Alcuni giorni fa è arrivata la “strigliata” della Commissione europea all’Italia per l’Assegno di Inclusione: “aumenta la povertà”.
L’Assegno di Inclusione è una delle due misure di sostegno, insieme al Supporto per la formazione e il lavoro, introdotte dall’ultima Legge di Bilancio, che ha sostituito il Reddito di Cittadinanza.
Ricordiamo che l’Assegno di Inclusione è riconosciuto ai nuclei familiari con almeno un componente nelle seguenti condizioni:
- Disabilità;
- Età superiore a 60 anni;
- Minore età;
- In condizioni di svantaggio e inserito in un programma di cura e assistenza dei servizi socio-sanitari territoriali, certificato dalla pubblica amministrazione.
Il nucleo familiare richiedente deve essere in possesso di un Isee, in corso di validità, inferiore a 9360 euro.
Ma la misura di sostegno è al centro del ciclone, dopo un’analisi condotta dalla Commissione Europea, nell’ambito del semestre europeo. Secondo l’analisi, infatti, l’Assegno di Inclusione determinerà un aumento dell’incidenza della povertà assoluta e infantile, rispettivamente di 0,8 e 0,5 punti percentuali, rispetto al regime precedente.
Ecco un approfondimento.
La Commissione Europea bacchetta l’Italia: più poveri con l’Assegno di Inclusione?
L’analisi fatta evidenzia il rischio di una diminuzione dell’impatto nel contrasto alla povertà, a causa dei requisiti troppo stringenti.
Nonostante i diversi sforzi fatti nell’ambito dell’occupazione, l’Italia dovrebbe affrontare meglio le sfide nell’ambito del mercato del lavoro, della protezione sociale, dell’inclusione e dell’istruzione, secondo il rapporto dell’Europa.
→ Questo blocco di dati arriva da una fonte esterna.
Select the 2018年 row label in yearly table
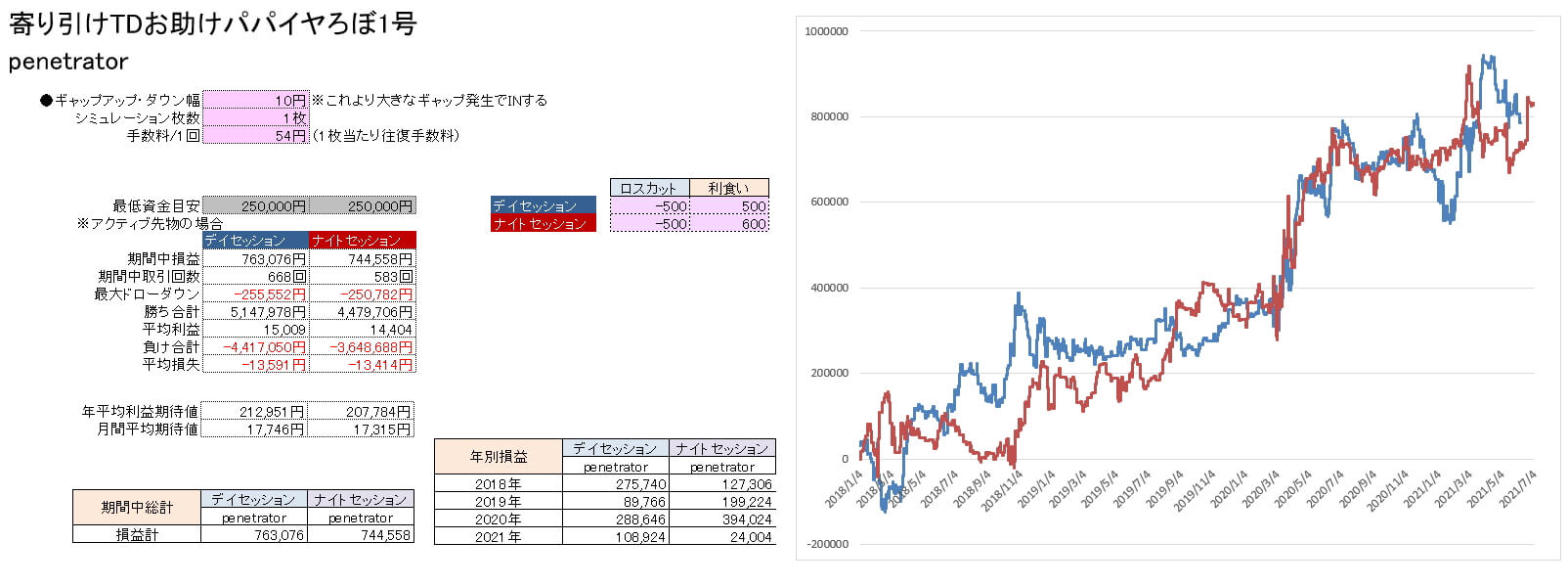1568x587 pixels. coord(499,484)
Il problema sta anche nei dati dell’occupazione: è vero che ci sono lievi miglioramenti, rispetto al 2023, ma la percentuale dei contratti a tempo determinato rimane tra le più elevate nell’Unione Europea. Troppo alti anche i numeri delle forme di lavoro non standard, come il lavoro stagionale.
Ad essere colpite sono anche le retribuzioni, considerate “strutturalmente basse”, un fattore che rappresenta una grande criticità, portando ad un potere d’acquisto minore, rispetto al resto d’Europa.
Nel report si legge:
“Tra il 2013 e il 2022, la crescita dei salari nominali per occupato è stata del 12%, metà della crescita a livello dell’Ue (23%), e mentre il potere d’acquisto nell’Ue è aumentato del 2,5%, in Italia si è ridotto del 2%. La stagnazione salariale, la bassa intensità di lavoro e i bassi tassi di occupazione, insieme a un’elevata percentuale di famiglie monoreddito, comportano significativi rischi di povertà lavorativa”.